Get Ready for EV Charging, But Also Watch EV Production

There may be more time to get charging options prepared than you think.

Electric vehicle charging has become a big aspect of commercial real estate. There are significant practical issues facing property owners who are trying to anticipate how many residents or commercial tenants or consumers will expect to plug in when they park.

There are big financial implications as well: equipment, installation expertise, running enough power capacity, potentially tearing up existing parking spaces to make them charge-worthy.

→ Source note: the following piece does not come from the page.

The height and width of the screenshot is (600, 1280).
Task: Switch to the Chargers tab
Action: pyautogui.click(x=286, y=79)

Some new business strategies, based on energy-as-a-service business models, have firms providing the capital and services to property owners and then taking monthly payments so the financing is spread over time but as operational costs, with the immediate tax deductions that follow.

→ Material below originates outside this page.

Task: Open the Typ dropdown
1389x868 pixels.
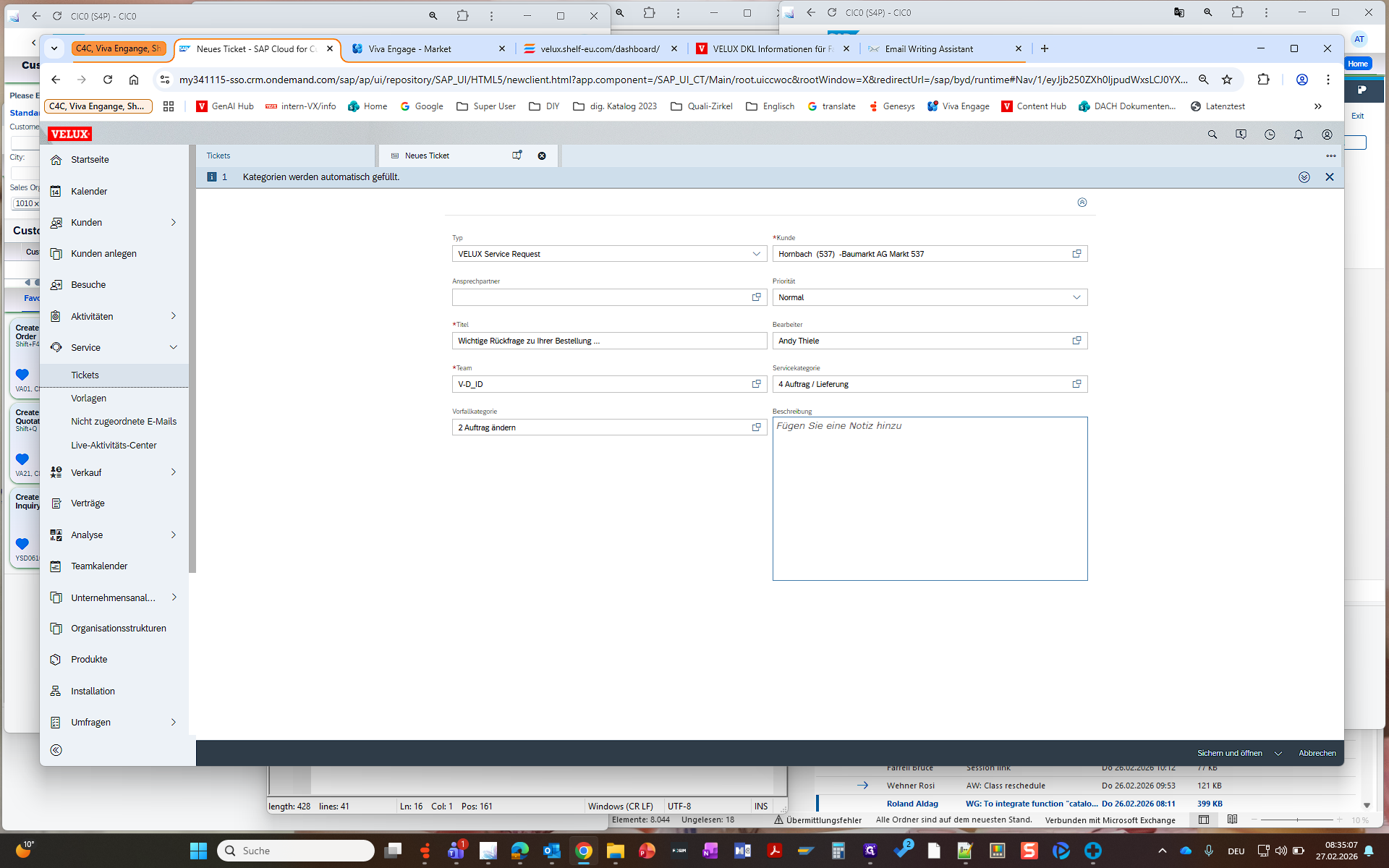Action: (757, 254)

There’s also been a lot of hype. Get ready now or the EV avalanche will bury you when no one wants to rent your apartment, office, retail, or industrial space. Certainly, some data has been convincing. According to the U.S. Energy Information Administration, using data from Wards Intelligence, EVs and hybrids took 10.9% of light-duty vehicles sales in 2021. According to the Wall Street Journal, EV-only sales were 5.8% of all vehicles sold in 2022, up from 3.2% the year before.

But there are supply problems that are already dampening things. One is rising prices. Tesla, as an example, has been whipsawing through multiple price changes: previously dropping, now up low single-digit percentages, as Reuters reports, although still lower than at the beginning of the year.

“The rising cost of lithium and other battery minerals have prompted car makers to raise prices, which could sap demand,” the Journal wrote. “The average price paid for an EV in the U.S. hit about $66,000 last summer, up from about $51,000 a year earlier, according to J.D. Power.” The average new car price is $48,275, according to Kelly Blue Book. High interest rates make auto loans more expensive, and so the total cost for consumers rises.

Then there are production pressures, shown by multiple EV manufacturers cutting their 2023 outlooks, as the Journal separately reported. Startups Polestar Automotive, Lucid Group, and Fisker have all lowered production expectations. They can’t make enough cars for a variety of reasons.

Warren Buffett said at the May 6, 2023 annual meeting of Berkshire Hathaway, as Yahoo Finance reported, “Charlie [Munger] and I long have felt that the auto industry is just too tough. It’s just a business where you’ve got a lot of worldwide competitors, they’re not going to go away, and it looks like there are winners at any given time, but it doesn’t get you a permanent place.”

It may be true that EV use will increase, but with supply and affordability issues, adoption is currently uncertain. Before going all in on EV charging, CRE property owners would be well served to watch the market and see when manufacturers go all in on product and consumers on purchases.